### What the task asks
Go through the material below and please tally the lines that hold the word "size"; the number alone is the answer.

### Stored data
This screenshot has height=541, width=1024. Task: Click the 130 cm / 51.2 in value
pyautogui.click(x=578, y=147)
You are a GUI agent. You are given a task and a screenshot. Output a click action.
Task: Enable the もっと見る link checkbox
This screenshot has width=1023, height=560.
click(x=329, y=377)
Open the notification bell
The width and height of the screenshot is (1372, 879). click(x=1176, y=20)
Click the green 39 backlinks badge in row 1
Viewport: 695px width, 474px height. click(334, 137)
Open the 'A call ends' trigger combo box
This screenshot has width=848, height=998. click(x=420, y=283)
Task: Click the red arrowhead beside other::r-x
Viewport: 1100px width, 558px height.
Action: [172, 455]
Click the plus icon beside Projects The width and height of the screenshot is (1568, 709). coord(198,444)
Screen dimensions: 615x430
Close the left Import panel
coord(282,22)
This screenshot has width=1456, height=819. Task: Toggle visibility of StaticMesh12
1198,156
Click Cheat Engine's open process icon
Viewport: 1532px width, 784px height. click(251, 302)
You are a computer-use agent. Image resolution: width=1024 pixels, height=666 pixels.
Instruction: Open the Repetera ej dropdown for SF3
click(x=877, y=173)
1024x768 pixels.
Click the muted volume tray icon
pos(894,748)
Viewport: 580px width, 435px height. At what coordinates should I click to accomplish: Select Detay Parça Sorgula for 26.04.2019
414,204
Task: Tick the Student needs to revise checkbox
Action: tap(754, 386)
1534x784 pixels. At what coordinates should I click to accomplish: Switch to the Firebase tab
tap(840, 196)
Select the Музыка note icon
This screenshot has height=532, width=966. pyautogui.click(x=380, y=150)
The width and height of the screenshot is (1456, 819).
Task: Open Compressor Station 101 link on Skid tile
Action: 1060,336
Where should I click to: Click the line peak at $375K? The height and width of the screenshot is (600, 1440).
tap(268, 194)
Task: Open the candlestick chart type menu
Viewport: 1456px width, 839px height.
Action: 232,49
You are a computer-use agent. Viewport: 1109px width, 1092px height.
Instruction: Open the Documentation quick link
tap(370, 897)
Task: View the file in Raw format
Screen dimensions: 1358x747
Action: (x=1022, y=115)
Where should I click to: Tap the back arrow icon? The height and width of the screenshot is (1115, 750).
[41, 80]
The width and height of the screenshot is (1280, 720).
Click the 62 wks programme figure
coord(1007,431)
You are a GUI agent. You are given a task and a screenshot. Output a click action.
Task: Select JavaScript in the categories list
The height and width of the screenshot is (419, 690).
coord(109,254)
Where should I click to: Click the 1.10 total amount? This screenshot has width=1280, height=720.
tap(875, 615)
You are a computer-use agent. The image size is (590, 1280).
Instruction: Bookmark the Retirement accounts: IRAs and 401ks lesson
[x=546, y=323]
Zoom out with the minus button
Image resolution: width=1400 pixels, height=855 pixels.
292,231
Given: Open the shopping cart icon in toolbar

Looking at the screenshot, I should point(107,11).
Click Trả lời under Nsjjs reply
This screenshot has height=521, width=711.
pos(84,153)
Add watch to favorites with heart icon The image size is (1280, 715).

### Answer space
2